Nothing is to be left out; print all the entries exactly.
================================
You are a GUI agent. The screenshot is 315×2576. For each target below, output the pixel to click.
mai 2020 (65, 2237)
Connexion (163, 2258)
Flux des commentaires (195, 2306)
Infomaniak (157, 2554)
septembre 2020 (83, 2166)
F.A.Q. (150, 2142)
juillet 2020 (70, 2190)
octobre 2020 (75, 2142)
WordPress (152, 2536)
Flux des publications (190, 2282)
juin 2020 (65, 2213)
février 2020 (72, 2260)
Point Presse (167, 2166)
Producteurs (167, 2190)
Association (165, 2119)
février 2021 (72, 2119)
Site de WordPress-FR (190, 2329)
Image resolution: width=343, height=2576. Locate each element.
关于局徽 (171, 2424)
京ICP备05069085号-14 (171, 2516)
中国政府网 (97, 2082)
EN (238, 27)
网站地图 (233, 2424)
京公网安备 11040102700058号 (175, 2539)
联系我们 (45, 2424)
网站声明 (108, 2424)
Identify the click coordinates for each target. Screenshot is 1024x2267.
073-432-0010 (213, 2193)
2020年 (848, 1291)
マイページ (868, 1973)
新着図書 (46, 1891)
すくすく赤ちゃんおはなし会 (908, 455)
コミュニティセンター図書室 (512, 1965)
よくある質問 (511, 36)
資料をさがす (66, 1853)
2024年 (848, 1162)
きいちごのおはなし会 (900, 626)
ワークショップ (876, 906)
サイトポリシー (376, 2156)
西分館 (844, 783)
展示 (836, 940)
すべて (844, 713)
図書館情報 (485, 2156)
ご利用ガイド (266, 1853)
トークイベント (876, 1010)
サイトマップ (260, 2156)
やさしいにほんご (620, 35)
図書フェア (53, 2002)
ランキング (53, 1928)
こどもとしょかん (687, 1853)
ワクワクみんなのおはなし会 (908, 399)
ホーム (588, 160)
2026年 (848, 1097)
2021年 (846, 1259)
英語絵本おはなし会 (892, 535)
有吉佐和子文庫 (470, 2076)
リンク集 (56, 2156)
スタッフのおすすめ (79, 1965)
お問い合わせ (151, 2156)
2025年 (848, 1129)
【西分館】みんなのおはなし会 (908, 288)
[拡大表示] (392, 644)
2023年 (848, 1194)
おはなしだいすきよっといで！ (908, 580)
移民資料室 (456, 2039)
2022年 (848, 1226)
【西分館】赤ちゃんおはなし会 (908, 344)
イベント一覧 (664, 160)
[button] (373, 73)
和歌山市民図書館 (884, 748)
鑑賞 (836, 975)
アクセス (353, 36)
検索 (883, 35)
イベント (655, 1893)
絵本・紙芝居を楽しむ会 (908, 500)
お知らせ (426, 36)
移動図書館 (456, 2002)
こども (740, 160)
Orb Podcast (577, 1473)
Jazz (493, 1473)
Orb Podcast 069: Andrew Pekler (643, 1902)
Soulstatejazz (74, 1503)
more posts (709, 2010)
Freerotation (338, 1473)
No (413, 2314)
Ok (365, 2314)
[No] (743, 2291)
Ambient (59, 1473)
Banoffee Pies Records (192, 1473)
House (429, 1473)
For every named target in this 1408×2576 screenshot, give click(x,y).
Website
================================
▶ _SOLUTION_
You are a GUI agent. The screenshot is 315×2576. For each target below, output the pixel to click.
mai 2020 (65, 2237)
Connexion (163, 2258)
Flux des commentaires (195, 2306)
Infomaniak (157, 2554)
septembre 2020 (83, 2166)
F.A.Q. (150, 2142)
juillet 2020 (70, 2190)
octobre 2020 (75, 2142)
WordPress (152, 2536)
Flux des publications (190, 2282)
juin 2020 (65, 2213)
février 2020 (72, 2260)
Point Presse (167, 2166)
Producteurs (167, 2190)
Association (165, 2119)
février 2021 (72, 2119)
Site de WordPress-FR (190, 2329)
Image resolution: width=343, height=2576. Locate each element.
关于局徽 (171, 2424)
京ICP备05069085号-14 (171, 2516)
中国政府网 (97, 2082)
EN (238, 27)
网站地图 (233, 2424)
京公网安备 11040102700058号 (175, 2539)
联系我们 (45, 2424)
网站声明 (108, 2424)
Identify the click coordinates for each target. Screenshot is 1024x2267.
073-432-0010 (213, 2193)
2020年 (848, 1291)
マイページ (868, 1973)
新着図書 (46, 1891)
すくすく赤ちゃんおはなし会 (908, 455)
コミュニティセンター図書室 (512, 1965)
よくある質問 (511, 36)
資料をさがす (66, 1853)
2024年 (848, 1162)
きいちごのおはなし会 (900, 626)
ワークショップ (876, 906)
サイトポリシー (376, 2156)
西分館 (844, 783)
展示 (836, 940)
すべて (844, 713)
図書館情報 (485, 2156)
ご利用ガイド (266, 1853)
トークイベント (876, 1010)
サイトマップ (260, 2156)
やさしいにほんご (620, 35)
図書フェア (53, 2002)
ランキング (53, 1928)
こどもとしょかん (687, 1853)
ワクワクみんなのおはなし会 (908, 399)
ホーム (588, 160)
2026年 (848, 1097)
2021年 (846, 1259)
英語絵本おはなし会 (892, 535)
有吉佐和子文庫 (470, 2076)
リンク集 (56, 2156)
スタッフのおすすめ (79, 1965)
お問い合わせ (151, 2156)
2025年 (848, 1129)
【西分館】みんなのおはなし会 (908, 288)
[拡大表示] (392, 644)
2023年 (848, 1194)
おはなしだいすきよっといで！ (908, 580)
移民資料室 (456, 2039)
2022年 (848, 1226)
【西分館】赤ちゃんおはなし会 (908, 344)
イベント一覧 (664, 160)
[button] (373, 73)
和歌山市民図書館 (884, 748)
鑑賞 (836, 975)
アクセス (353, 36)
検索 (883, 35)
イベント (655, 1893)
絵本・紙芝居を楽しむ会 (908, 500)
お知らせ (426, 36)
移動図書館 (456, 2002)
こども (740, 160)
Orb Podcast (577, 1473)
Jazz (493, 1473)
Orb Podcast 069: Andrew Pekler (643, 1902)
Soulstatejazz (74, 1503)
more posts (709, 2010)
Freerotation (338, 1473)
No (413, 2314)
Ok (365, 2314)
[No] (743, 2291)
Ambient (59, 1473)
Banoffee Pies Records (192, 1473)
House (429, 1473)
For every named target in this 1408×2576 screenshot, give click(x,y).
Website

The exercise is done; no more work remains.